Tip: You can find your tyre size on the sidewall of your current tyre, in your vehicle’s handbook or on a sticker in the door jam or fuel cap.
Understanding Tyre Size
This is the overall width of the tyre, represented by the first 3 digits on the sidewall of the tyre. Wider tyres offer better grip, but can create excessive amounts of road noise.
The 'aspect ratio' of the tyre is the height of the tyre’s sidewall divided by the width of the tyre, multiplied by 100. In our example, this means that the overall tyre profile is 55% the size of the tyre’s width.

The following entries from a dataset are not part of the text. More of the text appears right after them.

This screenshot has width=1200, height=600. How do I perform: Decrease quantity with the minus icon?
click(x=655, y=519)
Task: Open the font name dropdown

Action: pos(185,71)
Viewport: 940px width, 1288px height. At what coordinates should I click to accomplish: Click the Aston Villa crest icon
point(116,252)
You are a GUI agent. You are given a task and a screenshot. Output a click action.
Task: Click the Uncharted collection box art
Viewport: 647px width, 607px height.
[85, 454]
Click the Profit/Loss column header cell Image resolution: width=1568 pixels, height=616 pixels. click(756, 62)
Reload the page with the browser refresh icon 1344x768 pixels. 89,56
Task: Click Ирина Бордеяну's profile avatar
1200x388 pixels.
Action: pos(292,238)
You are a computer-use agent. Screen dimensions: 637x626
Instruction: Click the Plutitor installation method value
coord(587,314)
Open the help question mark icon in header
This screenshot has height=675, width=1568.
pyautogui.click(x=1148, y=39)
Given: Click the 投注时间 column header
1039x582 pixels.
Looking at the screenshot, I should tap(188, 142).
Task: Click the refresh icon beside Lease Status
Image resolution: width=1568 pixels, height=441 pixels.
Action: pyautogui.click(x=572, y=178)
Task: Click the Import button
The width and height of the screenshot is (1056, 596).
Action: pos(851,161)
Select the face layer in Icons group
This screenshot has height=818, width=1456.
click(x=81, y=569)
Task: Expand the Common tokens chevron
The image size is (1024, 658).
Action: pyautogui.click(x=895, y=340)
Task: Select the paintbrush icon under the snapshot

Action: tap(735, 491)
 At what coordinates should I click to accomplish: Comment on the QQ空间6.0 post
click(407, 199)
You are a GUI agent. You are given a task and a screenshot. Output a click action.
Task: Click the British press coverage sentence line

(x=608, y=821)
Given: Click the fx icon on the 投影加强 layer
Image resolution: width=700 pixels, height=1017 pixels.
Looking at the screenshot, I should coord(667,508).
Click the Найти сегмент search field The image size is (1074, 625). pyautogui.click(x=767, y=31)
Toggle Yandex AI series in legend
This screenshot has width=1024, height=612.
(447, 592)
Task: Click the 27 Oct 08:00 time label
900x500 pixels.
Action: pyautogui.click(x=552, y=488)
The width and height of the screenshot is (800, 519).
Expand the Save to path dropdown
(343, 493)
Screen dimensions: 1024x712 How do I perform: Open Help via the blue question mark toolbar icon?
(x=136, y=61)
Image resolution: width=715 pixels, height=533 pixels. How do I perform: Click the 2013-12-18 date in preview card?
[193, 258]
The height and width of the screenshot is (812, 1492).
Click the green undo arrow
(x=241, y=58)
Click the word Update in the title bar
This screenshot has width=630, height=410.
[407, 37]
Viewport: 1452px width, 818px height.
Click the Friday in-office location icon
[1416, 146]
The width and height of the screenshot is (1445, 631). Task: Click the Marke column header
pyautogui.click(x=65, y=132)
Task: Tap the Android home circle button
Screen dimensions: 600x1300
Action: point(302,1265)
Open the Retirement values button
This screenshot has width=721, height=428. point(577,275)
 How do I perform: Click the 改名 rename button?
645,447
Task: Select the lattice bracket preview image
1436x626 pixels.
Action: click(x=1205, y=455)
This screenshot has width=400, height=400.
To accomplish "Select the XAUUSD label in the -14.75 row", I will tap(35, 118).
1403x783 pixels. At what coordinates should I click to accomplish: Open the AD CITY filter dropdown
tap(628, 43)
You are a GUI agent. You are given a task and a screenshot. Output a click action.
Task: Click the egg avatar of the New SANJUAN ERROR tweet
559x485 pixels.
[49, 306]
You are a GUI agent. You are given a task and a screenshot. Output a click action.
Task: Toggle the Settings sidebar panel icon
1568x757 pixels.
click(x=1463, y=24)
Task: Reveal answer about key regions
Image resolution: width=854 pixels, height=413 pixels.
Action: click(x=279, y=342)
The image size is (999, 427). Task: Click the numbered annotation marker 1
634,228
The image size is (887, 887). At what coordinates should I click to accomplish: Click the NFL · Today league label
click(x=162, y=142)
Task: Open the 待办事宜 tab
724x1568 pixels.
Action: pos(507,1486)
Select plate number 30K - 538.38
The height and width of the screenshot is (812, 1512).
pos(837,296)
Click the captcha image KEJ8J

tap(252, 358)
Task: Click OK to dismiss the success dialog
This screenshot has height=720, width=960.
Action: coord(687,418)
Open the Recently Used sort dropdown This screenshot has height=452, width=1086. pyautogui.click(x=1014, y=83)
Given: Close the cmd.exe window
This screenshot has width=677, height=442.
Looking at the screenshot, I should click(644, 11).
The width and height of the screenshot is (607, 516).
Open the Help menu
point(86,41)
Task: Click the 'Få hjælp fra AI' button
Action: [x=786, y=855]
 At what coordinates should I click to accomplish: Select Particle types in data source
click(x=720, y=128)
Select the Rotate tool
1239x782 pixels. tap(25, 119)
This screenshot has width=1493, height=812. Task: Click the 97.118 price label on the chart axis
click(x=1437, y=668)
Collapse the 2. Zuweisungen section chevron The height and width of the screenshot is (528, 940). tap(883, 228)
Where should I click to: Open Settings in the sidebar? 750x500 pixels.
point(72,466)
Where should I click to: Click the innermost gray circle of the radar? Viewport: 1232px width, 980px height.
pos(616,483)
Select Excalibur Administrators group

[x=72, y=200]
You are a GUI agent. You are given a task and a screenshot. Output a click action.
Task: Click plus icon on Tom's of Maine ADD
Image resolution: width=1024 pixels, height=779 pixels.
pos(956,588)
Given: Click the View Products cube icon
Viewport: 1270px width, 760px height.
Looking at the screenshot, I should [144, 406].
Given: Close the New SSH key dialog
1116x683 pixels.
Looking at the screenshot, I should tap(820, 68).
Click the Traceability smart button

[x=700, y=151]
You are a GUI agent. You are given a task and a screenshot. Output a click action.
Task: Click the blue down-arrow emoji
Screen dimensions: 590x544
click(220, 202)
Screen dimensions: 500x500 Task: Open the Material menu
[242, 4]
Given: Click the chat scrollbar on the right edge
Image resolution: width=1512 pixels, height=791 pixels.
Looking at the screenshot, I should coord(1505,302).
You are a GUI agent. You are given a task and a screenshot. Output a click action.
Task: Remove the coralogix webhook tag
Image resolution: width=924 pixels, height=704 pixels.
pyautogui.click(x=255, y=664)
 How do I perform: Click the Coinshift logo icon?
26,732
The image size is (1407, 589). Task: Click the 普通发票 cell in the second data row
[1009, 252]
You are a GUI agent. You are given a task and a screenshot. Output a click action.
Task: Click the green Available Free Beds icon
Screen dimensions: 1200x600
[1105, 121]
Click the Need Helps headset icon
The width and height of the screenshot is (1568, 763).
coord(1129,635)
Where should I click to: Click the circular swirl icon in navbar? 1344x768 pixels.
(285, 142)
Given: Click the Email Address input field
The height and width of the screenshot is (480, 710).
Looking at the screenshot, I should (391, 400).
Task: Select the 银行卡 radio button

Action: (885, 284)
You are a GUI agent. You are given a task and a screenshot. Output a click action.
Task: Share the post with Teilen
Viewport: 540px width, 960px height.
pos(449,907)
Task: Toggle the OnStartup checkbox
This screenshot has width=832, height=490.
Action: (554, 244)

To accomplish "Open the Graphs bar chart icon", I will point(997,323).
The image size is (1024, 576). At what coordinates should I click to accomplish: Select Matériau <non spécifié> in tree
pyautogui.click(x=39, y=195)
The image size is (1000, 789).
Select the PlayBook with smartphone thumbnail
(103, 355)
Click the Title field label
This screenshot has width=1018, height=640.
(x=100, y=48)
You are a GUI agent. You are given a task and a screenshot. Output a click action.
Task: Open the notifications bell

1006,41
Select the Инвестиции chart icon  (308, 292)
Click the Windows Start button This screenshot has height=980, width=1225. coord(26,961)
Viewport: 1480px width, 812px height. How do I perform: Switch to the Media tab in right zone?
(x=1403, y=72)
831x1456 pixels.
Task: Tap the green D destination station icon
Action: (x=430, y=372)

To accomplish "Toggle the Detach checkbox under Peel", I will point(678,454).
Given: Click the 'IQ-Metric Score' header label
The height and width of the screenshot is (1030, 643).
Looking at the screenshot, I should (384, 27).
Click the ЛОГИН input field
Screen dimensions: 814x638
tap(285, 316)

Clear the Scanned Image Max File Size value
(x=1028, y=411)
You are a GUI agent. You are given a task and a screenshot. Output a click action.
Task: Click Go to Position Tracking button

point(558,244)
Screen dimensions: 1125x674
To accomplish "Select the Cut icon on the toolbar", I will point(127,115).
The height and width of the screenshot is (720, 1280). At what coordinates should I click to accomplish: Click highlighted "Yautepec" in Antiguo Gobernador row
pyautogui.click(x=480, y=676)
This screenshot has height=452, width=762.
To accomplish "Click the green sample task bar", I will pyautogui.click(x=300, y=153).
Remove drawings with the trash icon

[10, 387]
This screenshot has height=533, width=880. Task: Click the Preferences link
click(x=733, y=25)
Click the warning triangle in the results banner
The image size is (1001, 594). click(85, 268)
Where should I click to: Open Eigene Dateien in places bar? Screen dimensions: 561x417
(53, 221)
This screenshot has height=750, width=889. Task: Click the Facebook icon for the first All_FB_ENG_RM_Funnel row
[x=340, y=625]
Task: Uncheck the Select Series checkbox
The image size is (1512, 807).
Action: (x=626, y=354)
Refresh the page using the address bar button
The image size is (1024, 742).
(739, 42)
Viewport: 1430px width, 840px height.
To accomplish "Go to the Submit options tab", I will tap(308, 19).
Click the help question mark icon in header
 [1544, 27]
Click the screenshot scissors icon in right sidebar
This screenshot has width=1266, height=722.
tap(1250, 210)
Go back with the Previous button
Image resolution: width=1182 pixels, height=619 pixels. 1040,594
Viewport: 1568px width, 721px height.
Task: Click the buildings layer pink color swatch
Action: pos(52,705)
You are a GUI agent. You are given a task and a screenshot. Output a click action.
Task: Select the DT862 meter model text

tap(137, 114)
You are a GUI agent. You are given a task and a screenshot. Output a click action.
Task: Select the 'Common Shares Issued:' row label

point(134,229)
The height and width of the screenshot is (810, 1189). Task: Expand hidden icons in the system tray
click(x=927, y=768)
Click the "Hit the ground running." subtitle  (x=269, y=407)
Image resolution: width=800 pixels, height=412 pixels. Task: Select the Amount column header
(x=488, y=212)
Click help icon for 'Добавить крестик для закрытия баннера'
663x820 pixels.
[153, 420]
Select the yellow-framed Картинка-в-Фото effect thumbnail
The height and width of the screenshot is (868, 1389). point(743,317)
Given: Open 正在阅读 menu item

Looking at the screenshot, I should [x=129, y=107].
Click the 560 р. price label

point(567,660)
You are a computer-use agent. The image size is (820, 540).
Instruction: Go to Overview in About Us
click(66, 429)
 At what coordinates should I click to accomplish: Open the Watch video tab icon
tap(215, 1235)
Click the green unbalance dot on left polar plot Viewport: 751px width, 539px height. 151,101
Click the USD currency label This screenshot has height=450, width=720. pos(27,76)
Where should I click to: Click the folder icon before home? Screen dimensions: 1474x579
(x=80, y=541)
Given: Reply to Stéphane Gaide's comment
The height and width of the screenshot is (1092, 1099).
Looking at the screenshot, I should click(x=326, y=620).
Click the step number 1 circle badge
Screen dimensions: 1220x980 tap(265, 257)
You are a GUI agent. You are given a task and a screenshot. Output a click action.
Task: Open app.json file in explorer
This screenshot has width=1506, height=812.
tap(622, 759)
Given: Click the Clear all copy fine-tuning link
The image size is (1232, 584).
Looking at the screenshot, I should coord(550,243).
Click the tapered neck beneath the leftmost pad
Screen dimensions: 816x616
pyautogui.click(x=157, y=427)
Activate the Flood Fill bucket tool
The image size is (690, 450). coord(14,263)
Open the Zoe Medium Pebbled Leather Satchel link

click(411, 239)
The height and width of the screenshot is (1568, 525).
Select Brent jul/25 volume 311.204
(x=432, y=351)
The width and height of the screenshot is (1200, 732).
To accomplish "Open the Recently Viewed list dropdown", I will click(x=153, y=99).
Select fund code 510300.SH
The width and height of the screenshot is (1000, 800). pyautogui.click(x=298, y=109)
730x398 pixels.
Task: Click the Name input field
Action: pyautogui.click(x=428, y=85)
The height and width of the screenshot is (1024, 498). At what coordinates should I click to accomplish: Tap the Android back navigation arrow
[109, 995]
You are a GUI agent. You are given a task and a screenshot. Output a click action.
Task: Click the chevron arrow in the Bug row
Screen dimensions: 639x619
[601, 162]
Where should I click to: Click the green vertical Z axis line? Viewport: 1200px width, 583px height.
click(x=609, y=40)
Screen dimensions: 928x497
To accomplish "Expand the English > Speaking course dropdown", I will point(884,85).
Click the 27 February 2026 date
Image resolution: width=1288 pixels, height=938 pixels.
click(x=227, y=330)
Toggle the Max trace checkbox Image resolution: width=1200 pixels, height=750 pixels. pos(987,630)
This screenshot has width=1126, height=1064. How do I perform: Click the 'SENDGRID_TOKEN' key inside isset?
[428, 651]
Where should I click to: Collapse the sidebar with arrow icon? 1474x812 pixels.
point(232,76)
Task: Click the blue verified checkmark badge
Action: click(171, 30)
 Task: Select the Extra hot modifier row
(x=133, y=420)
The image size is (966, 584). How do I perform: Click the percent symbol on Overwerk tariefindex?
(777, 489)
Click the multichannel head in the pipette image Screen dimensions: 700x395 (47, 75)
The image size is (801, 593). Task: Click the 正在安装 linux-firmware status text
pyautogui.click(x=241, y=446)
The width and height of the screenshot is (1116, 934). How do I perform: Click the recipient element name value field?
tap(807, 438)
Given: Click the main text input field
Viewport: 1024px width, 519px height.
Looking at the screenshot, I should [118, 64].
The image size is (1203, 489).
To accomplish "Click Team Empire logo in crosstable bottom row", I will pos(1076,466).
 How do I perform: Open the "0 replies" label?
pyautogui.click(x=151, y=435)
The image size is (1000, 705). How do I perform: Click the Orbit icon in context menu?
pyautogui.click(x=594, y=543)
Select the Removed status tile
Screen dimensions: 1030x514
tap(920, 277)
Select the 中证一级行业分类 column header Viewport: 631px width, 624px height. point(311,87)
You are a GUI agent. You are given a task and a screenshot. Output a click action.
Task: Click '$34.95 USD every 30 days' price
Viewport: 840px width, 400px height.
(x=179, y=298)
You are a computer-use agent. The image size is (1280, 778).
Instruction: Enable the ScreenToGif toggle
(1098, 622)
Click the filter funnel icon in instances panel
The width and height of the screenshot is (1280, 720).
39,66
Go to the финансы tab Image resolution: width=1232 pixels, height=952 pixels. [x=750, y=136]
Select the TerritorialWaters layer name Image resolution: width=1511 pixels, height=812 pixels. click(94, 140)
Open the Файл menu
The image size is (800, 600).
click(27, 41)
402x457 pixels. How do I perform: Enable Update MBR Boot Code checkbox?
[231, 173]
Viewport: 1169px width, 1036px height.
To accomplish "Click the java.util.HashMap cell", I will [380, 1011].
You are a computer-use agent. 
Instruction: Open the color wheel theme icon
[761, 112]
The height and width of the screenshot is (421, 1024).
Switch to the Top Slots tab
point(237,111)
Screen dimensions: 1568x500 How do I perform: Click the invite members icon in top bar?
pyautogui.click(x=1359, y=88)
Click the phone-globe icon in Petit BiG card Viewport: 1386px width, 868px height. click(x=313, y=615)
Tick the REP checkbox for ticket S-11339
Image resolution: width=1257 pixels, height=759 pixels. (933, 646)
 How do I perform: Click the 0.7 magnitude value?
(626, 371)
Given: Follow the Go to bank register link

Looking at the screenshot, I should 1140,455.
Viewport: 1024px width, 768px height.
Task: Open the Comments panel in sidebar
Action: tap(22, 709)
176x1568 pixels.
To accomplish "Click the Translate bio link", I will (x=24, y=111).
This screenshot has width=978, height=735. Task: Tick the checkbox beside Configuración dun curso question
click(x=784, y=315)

If you removed a wheel’s tyre, you would be left with the wheel rim. The width of the rim may vary slightly from the width of the tyre, which is why there the two dimensions are given separately.
The speed rating is a letter which indicates the maximum speed at which the tyre can carry the load corresponding to the load capacity index. In our example, a “V” rating can cope with speeds of up to 148 mph.
The load capacity index represents the maximum weight the tyre can carry at the speed indicated by the speed rating symbol. In our example, the tyre has a load index of 91, meaning it can support up to 615kg.
Extra Load (XL)
Some vehicles require tyres that are rated to carry a higher load and therefore have a higher inflation pressure. This information can be found on the tyre sidewall marking and is marked as Extra Load (XL) or Reinforced (RF).
Runflat tyres are made in reinforced sidewalls which carry the weight of the vehicle in the event of pressure loss. This ‘Self-Supporting’ Tyre Technology is typically foudn on BMWs and Minis and enables you to continue your journey with a flat tyre for up to 50 miles at up to 50 miles an hour.
What is my tyre size?
You can find your car’s tyre size written on the sidewall of
your current set of tyres, in your vehicle’s handbook or on a sticker in the
door jam or inside the fuel cap door. When buying new tyres you should only go
for ones that have these same numbers to ensure a good fit.
1. This number is the tyre’s width in mm.
2. This number is the tyre’s profile/ aspect ratio (height
of the sidewall)
3. This number is the wheel rim’s diameter (the distance
across the wheel) in inches
4. ‘R’ means the tyre has a radial design
5. This number corresponds to a tyre’s load index, which
shows how much weight your car’s tyres can handle.
6. This letter is a tyre’s speed rating, indicating the
highest speeds the tyre can handle.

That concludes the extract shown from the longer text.